WHAT NEEDS TO BE DONE -> Your response should contain every line from the data below that holds the string "returned".

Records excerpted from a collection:
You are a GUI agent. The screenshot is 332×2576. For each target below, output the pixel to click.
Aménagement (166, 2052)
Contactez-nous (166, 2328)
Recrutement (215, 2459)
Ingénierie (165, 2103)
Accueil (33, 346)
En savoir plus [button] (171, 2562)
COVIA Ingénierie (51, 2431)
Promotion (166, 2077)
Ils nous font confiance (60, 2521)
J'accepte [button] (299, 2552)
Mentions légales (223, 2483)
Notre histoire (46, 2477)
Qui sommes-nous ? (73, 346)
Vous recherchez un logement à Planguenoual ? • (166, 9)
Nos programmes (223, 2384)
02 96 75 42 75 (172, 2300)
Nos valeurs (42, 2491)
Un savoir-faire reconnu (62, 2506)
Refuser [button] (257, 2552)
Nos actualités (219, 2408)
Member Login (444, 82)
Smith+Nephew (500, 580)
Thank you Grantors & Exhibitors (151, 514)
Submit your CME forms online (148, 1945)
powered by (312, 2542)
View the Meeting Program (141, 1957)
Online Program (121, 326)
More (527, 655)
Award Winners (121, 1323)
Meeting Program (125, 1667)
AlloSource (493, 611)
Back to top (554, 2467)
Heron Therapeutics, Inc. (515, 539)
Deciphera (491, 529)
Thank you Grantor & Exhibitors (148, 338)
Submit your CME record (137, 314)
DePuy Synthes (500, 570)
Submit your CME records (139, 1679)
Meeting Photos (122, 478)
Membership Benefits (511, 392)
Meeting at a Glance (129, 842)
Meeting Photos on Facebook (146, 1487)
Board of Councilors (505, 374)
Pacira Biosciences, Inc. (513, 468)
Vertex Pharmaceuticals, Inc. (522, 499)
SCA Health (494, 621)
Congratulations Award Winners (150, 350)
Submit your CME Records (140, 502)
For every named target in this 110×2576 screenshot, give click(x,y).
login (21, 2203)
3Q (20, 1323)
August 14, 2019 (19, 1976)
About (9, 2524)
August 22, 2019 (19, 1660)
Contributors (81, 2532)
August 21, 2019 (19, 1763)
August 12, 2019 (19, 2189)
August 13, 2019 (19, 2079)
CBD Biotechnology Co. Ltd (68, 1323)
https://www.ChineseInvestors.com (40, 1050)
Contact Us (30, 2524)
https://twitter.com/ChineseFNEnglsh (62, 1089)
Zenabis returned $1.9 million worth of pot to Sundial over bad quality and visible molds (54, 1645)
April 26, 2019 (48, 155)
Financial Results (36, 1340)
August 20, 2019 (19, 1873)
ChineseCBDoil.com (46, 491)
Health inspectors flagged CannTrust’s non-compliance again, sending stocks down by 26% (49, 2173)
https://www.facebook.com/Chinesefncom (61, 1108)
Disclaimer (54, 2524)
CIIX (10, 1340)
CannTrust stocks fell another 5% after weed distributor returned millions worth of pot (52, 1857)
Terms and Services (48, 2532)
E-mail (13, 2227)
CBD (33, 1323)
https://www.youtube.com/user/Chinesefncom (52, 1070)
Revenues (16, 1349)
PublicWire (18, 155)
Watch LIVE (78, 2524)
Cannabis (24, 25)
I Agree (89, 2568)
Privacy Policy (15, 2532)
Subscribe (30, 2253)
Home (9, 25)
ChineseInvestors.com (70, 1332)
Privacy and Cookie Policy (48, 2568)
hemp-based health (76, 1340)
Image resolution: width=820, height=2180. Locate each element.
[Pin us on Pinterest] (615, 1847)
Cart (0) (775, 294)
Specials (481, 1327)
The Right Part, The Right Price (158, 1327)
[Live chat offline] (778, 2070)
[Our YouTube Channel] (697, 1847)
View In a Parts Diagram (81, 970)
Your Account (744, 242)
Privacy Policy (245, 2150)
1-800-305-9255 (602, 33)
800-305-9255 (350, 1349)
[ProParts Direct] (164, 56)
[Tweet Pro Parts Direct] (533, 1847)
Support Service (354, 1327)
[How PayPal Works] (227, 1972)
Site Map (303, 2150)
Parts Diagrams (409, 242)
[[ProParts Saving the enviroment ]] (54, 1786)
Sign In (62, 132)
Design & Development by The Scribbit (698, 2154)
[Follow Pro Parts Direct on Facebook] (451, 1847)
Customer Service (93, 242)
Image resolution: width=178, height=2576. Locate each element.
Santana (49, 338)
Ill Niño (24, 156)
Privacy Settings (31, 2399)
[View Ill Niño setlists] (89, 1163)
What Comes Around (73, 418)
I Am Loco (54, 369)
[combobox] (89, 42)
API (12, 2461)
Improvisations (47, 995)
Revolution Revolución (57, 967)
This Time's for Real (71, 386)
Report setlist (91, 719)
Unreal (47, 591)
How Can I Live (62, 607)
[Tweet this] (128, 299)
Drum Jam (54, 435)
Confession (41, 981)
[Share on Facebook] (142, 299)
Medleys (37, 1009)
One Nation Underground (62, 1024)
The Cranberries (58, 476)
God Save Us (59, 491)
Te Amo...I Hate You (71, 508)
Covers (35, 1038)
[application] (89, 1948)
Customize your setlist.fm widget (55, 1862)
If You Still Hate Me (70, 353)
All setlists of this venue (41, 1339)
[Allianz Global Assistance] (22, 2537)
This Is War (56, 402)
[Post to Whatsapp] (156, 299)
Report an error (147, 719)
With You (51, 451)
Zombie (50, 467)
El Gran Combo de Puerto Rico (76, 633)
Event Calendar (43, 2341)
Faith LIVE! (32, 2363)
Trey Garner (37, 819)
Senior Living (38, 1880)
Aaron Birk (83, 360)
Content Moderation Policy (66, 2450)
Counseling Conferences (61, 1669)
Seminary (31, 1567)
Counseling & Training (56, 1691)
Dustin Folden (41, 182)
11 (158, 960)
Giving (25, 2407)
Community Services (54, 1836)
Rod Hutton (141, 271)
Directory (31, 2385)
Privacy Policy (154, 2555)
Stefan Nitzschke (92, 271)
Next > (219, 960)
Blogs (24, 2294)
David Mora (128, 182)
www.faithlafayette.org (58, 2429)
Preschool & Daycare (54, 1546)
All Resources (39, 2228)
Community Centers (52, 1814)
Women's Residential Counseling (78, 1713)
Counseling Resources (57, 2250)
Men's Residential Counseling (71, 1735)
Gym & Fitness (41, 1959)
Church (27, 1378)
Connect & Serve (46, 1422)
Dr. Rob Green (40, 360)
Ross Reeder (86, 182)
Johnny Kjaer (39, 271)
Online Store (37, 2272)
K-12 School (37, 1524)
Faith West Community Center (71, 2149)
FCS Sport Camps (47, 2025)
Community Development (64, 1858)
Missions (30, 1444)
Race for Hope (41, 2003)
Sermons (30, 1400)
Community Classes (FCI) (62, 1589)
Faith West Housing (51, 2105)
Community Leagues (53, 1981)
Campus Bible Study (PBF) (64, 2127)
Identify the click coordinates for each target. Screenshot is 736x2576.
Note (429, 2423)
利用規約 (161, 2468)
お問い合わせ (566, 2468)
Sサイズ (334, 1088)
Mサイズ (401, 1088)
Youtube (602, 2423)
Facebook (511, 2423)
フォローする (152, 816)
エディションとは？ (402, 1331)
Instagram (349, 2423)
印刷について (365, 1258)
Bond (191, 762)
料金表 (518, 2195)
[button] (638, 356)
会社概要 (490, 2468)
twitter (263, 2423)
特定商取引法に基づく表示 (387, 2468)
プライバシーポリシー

SOLUTION TO THE EXERCISE ->
Zenabis returned $1.9 million worth of pot to Sundial over bad quality and visible molds (54, 1645)
CannTrust stocks fell another 5% after weed distributor returned millions worth of pot (52, 1857)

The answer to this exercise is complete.